_What the task asks:_
Please copy out the entries until you have copied the line that contains "Open repository Settings", beginning with the first line.

_____

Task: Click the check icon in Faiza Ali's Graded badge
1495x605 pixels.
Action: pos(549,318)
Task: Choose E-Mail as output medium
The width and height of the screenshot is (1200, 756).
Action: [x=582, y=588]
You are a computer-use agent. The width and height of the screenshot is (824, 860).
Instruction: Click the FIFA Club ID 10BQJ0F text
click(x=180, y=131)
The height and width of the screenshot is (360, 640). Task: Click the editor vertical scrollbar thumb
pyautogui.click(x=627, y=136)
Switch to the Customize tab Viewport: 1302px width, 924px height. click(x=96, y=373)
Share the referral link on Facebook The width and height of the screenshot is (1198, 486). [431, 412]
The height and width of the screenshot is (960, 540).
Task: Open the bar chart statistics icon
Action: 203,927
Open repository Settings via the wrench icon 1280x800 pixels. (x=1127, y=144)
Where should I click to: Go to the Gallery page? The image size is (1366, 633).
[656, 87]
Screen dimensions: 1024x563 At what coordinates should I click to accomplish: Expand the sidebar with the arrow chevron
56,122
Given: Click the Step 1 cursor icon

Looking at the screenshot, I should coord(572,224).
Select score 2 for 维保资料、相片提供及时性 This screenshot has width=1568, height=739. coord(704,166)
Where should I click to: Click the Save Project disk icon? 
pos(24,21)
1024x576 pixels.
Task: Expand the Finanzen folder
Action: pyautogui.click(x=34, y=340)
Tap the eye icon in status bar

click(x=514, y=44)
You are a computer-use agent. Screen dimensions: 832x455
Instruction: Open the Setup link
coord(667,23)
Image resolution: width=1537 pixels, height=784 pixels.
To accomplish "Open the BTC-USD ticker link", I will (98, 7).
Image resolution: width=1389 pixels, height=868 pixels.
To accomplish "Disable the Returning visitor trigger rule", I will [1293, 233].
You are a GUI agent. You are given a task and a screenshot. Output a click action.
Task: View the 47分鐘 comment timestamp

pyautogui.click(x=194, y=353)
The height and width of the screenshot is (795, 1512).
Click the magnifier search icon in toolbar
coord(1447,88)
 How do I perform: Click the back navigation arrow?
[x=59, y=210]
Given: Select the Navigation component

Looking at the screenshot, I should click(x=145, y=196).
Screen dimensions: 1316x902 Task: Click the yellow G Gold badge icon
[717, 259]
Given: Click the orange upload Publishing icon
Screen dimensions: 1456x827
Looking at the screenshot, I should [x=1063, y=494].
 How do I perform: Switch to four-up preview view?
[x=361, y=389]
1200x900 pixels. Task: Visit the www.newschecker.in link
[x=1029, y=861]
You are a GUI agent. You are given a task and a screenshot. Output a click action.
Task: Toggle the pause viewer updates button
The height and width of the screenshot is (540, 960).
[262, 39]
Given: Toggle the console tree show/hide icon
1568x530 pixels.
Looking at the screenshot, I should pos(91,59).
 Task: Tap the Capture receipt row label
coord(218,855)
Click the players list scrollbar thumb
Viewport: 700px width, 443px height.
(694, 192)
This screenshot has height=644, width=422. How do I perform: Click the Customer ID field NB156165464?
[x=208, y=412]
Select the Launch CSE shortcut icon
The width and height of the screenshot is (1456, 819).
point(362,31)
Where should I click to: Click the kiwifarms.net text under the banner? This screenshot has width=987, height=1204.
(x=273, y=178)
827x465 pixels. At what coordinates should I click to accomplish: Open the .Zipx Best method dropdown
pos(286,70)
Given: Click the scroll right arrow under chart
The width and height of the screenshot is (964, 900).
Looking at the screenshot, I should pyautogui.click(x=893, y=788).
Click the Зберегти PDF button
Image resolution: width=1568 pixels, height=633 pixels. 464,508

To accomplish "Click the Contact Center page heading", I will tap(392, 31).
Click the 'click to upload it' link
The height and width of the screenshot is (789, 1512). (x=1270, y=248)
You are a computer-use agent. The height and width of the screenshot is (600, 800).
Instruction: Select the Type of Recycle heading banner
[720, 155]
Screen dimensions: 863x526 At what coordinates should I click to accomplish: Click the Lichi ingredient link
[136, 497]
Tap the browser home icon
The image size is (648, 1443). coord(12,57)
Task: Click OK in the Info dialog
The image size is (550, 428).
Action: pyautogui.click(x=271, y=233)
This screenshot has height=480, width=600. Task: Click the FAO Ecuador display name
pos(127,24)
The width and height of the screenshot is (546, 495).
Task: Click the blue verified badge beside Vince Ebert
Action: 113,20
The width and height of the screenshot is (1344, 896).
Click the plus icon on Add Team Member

_____

_Written answer:_
Task: Click the check icon in Faiza Ali's Graded badge
1495x605 pixels.
Action: pos(549,318)
Task: Choose E-Mail as output medium
The width and height of the screenshot is (1200, 756).
Action: [x=582, y=588]
You are a computer-use agent. The width and height of the screenshot is (824, 860).
Instruction: Click the FIFA Club ID 10BQJ0F text
click(x=180, y=131)
The height and width of the screenshot is (360, 640). Task: Click the editor vertical scrollbar thumb
pyautogui.click(x=627, y=136)
Switch to the Customize tab Viewport: 1302px width, 924px height. click(x=96, y=373)
Share the referral link on Facebook The width and height of the screenshot is (1198, 486). [431, 412]
The height and width of the screenshot is (960, 540).
Task: Open the bar chart statistics icon
Action: 203,927
Open repository Settings via the wrench icon 1280x800 pixels. (x=1127, y=144)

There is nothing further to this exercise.